Required task:
Find each line in the records that contains the word "screenshot" and copy those lines out.
>> start Material for this exercise
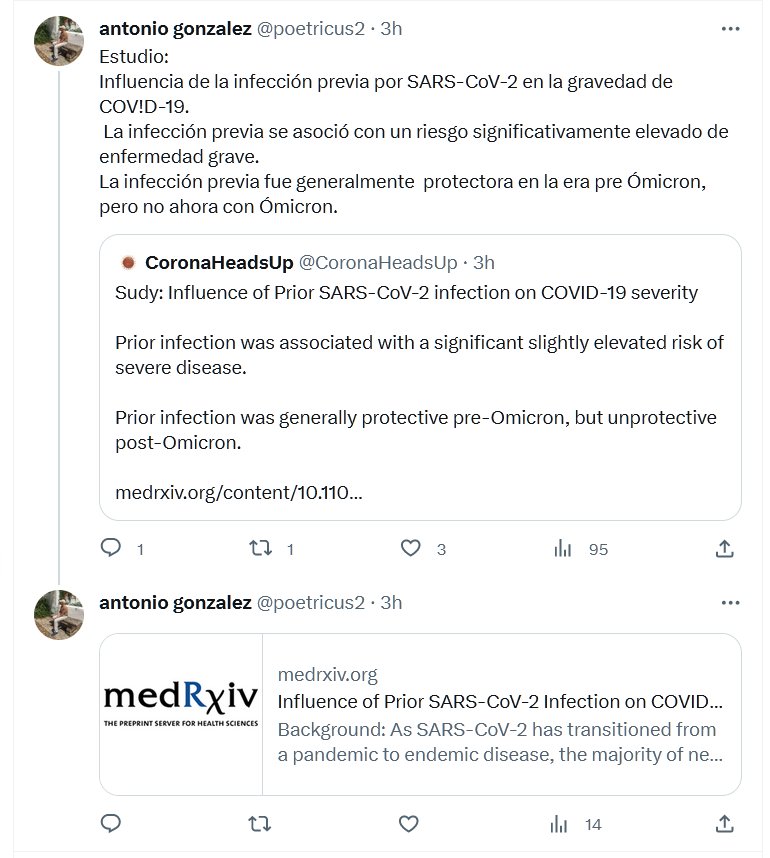Click the CoronaHeadsUp avatar icon
Image resolution: width=770 pixels, height=858 pixels.
(128, 263)
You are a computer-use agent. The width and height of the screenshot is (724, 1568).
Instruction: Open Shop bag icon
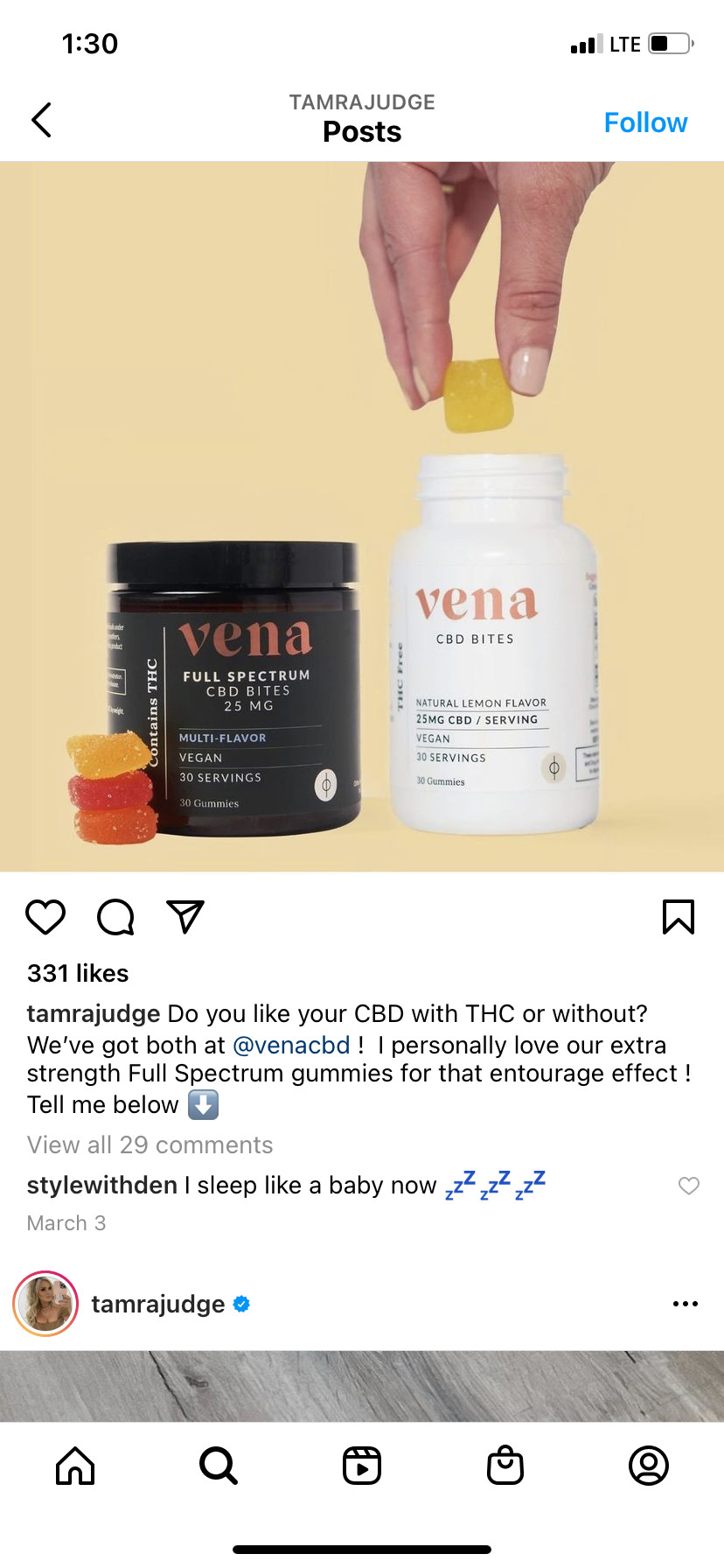coord(505,1466)
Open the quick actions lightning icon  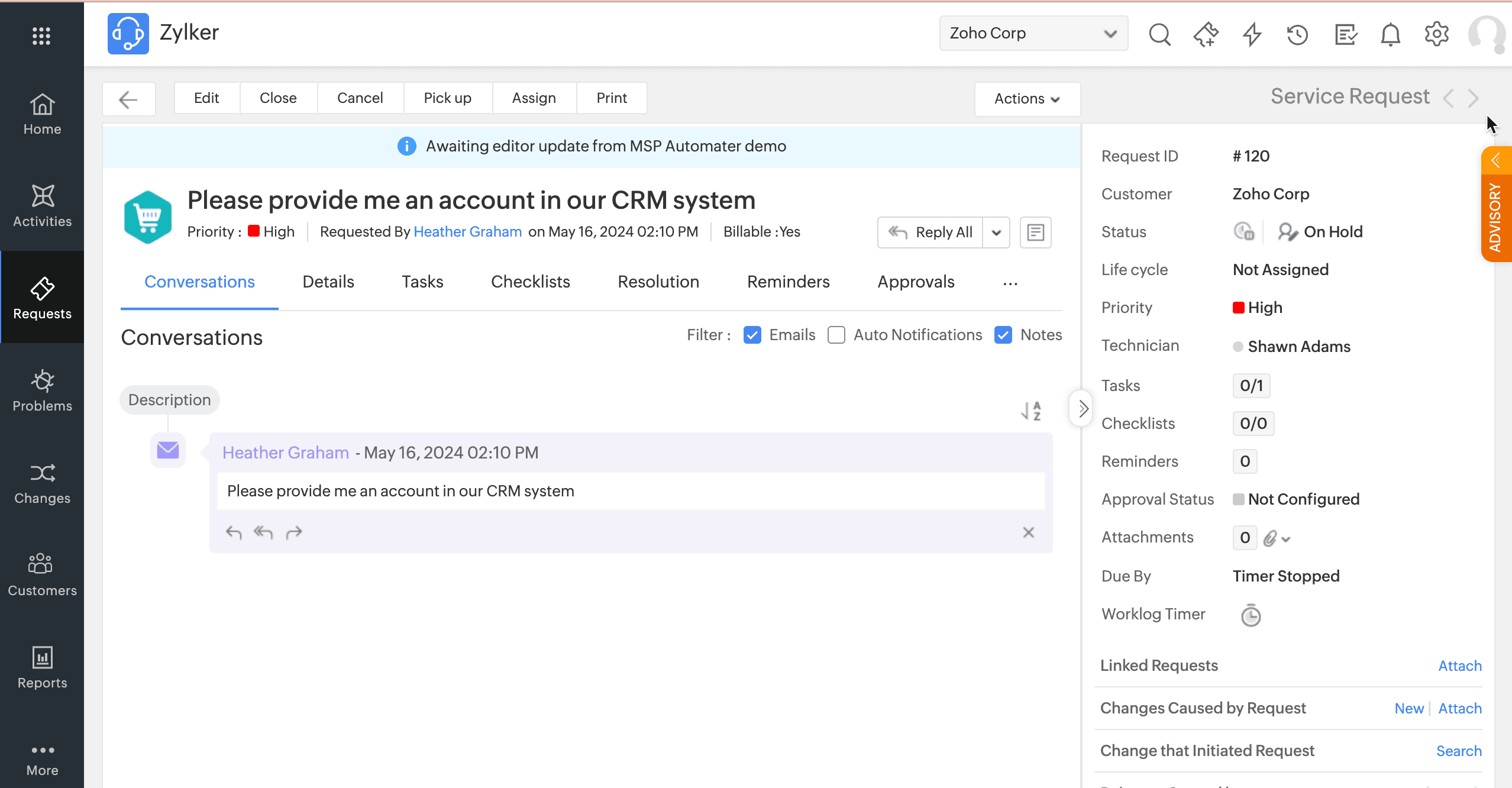click(x=1252, y=34)
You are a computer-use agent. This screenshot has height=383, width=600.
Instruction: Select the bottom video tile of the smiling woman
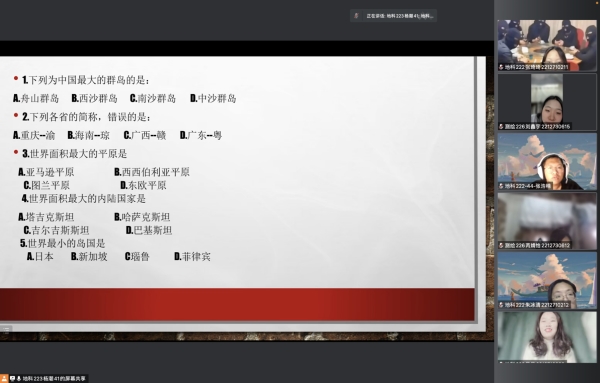pyautogui.click(x=547, y=337)
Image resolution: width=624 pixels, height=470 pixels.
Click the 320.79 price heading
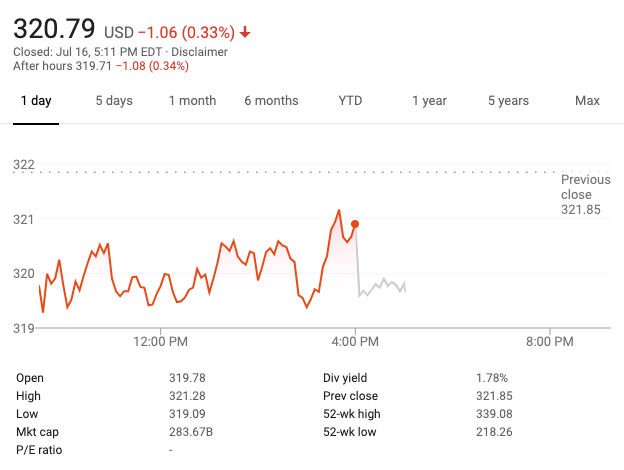point(54,29)
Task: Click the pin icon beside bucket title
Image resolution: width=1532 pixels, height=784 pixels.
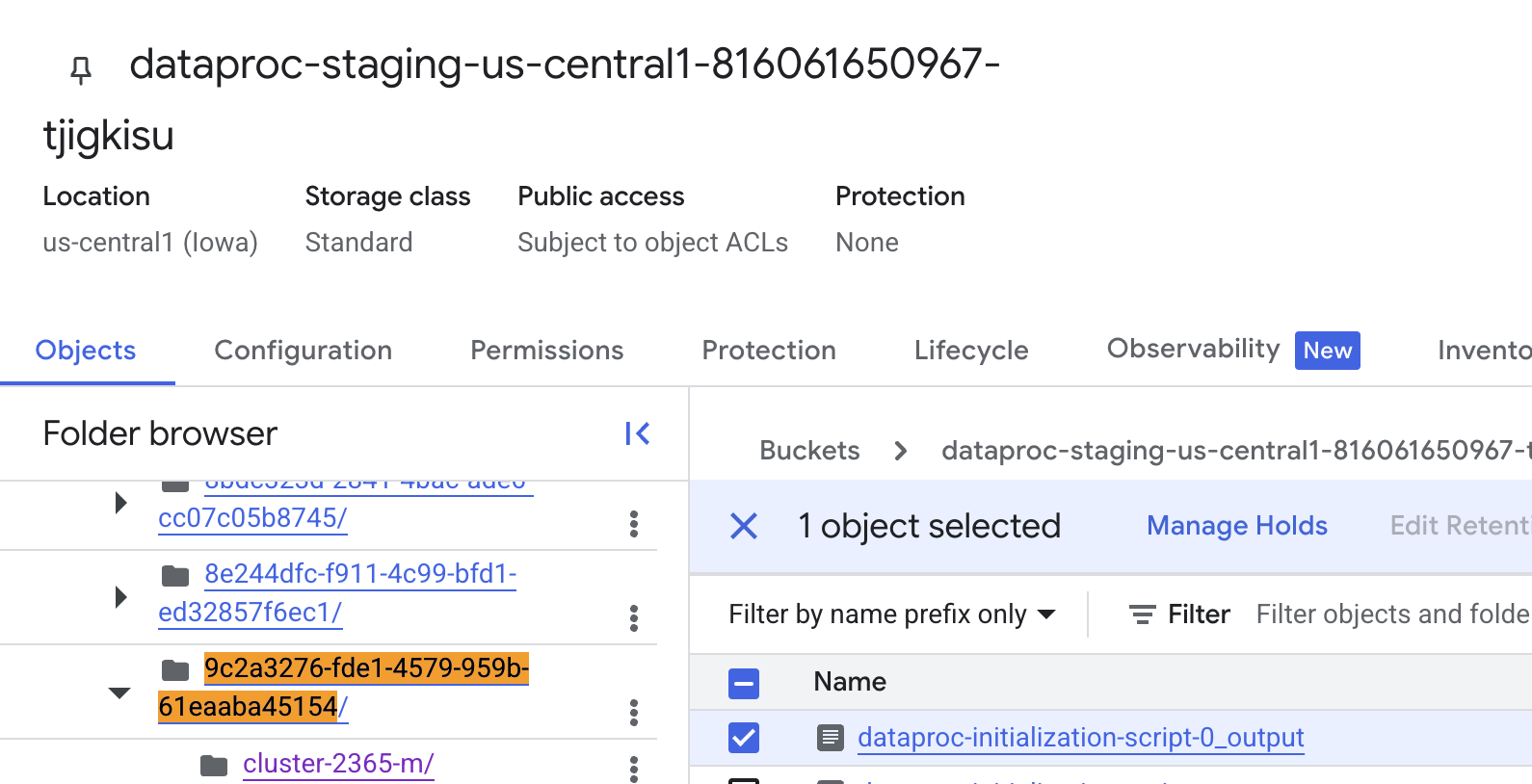Action: point(81,69)
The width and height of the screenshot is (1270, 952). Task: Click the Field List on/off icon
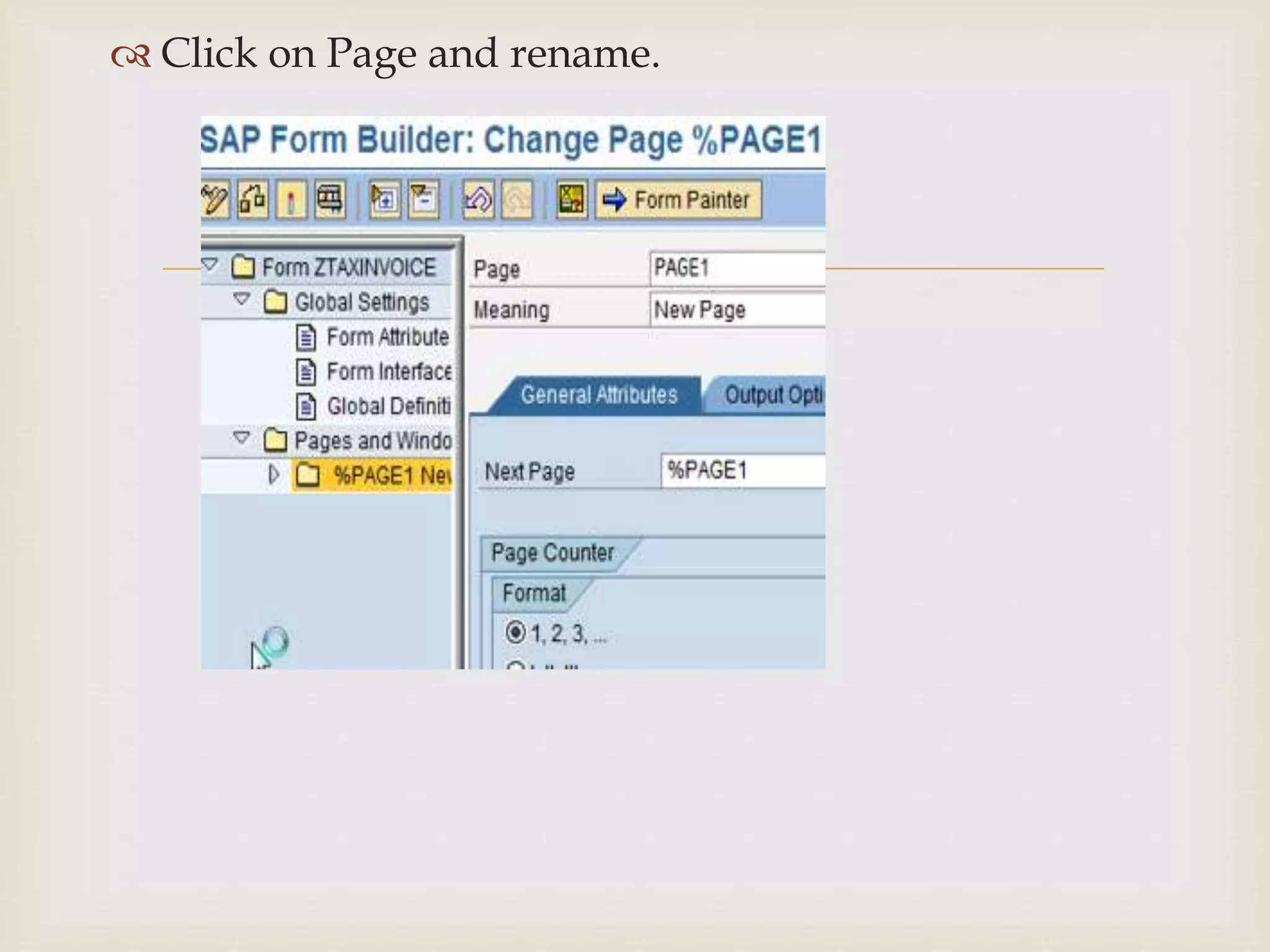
>> end Material for this exercise
Output of the exercise:
You are a computer-use agent. The width and height of the screenshot is (724, 1568).
You are a computer-use agent. This screenshot has height=383, width=600.
The width and height of the screenshot is (1270, 952). Task: Click the Field List on/off icon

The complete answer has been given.